Była znowu tkanina w kratkę, przy której program do zdjęć dostał oczopląsów i pikselowicy, a ja, chcąc by wszystko się zeszło, odstawiłam niemal łowickie wycinanki.
Model 106 Burda 1/2007, okazał się podstępny: niby taki prosty, niby...a okazał się karkołomny. Przymiarka pierwsza: łódka dekoltu miała za wysokie burty. Podkroje pach były jakieś takie wąziutkie. Wszystko pogłębiłam, podcięłam i zajęłam się resztą...Musiałam ponownie wykroić odszycia dekoltu i pach, bo po moich modyfikacjach oryginału nijak się miały do proponowanego odszycia.
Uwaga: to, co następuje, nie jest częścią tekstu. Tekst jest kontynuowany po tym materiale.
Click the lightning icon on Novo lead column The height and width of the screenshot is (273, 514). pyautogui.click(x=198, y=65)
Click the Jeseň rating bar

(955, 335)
Druga przymiarka : uszyłam sobie wór w kratkę, za szeroko. Materiał się naciągną? Bo w moje nagłe pomniejszenie na obwodach, szczególnie nagłe, raczej trudno uwierzyć ;)
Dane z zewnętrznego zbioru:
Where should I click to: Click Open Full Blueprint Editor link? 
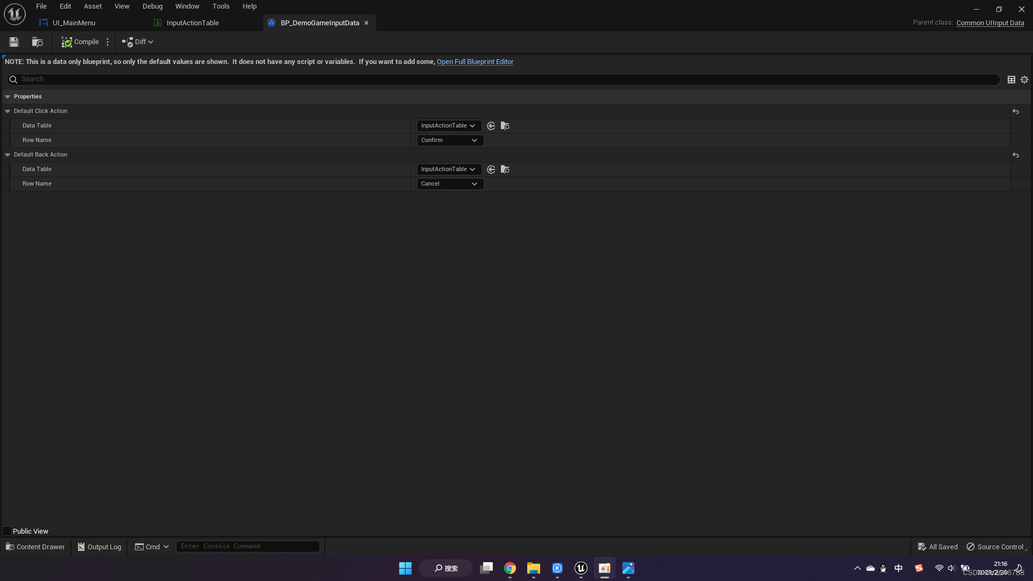pyautogui.click(x=475, y=62)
Na szczęście sukienka posiadała cięcia z tyłu i z przodu, a więc pozwężałam i to dużo.
Sukienka nie posiada podszewki, bo jakość materiału nie wskazywała na konieczność jej zastosowania. Jednak po czasie, okazało się, że można było ją wszyć.... trudno...
Zaliczyłam ją do sukienek "na ciepło" chyba z tego powodu, że szyłam ją jesienią.
Świetnie wygląda do golfa.
Świetnie się w niej chodzi i w sierpniu... Taka sukienka na ciepło.